Re: What to buy?



"Joerg" <invalid@xxxxxxxxxxxxxxx> wrote in message
news:7ntc69F3mnt88U1@xxxxxxxxxxxxxxxxxxxxx
The great news is that you can easily buy ISA motherboards, brand new ones.

Even 5 years ago there were still places doing PDP-11 support -- sometimes
having re-engineered, e.g., option card boards from scratch and using modern
FPGAs -- but I'm not sure if they're still around.

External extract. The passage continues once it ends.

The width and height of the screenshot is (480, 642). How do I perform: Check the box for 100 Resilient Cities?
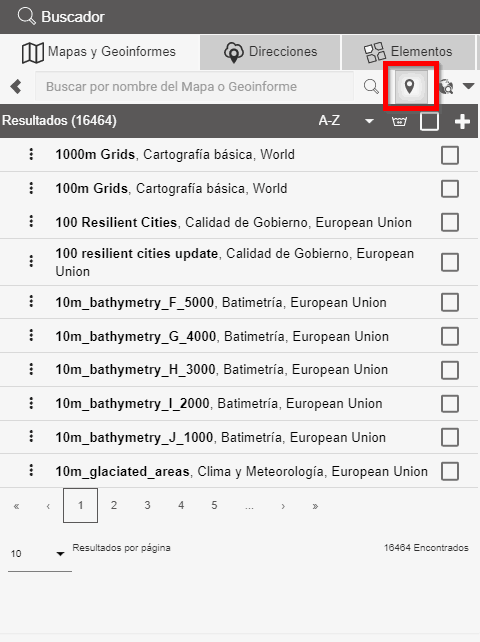[x=450, y=223]
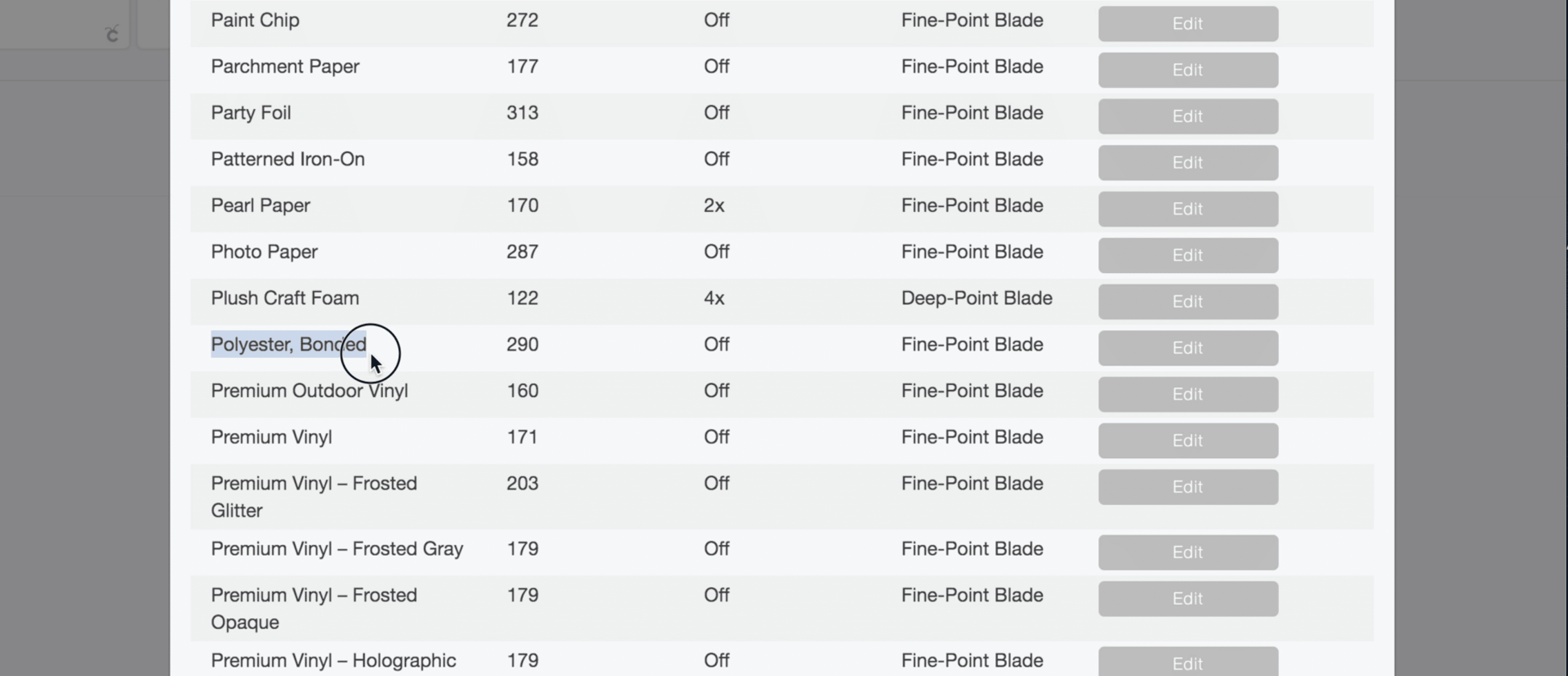
Task: Click Edit for Parchment Paper
Action: (1187, 70)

It might have been their last useful OS for quite a while. But I won't judge
Win 7 before I've seen it. The fact that native support for old apps is gone
does not bode well though.

Microsoft has never had the "backwards compatibility will last forever"
business model that, e.g., IBM has with System/360 introduced in 1964
(although even there, my understanding is that older System/360 software is
sometimes running under a virtual machine today rather than natively -- it's
just that IBM has had virtual machine technology deployed for decades now with
VM/CMS and whatnot so no one even notices, whereas with PCs it's become the
Hot New Thing just a handful of years ago). When it comes right down to it I
think a certain amount of their business model *is* planned obsolescence...
and as a company primarily selling software (unlike IBM, which primary sells
services these days) -- and with a voracious appetite for cashflow (given
their size) -- I can kinda see their thinking. And keep in mind that the
mainstream Windows world of 32-bit applications began with Windows 95 in...
1995, so that's 14 years that customers have had to get their software ported
before 16-bit and DOS support was pulled, after all. (And it'll certainly be
another 5+ years before XP licenses become scarce, I imagine.)

Note that Apple isn't really that much better in this regard.

There is, of course, Linux... the OS is all open-source; no one will ever be
able to tell you you can't use it anymore! Maybe that $100k is better spent
on porting apps to Linux than buying copies of Win7?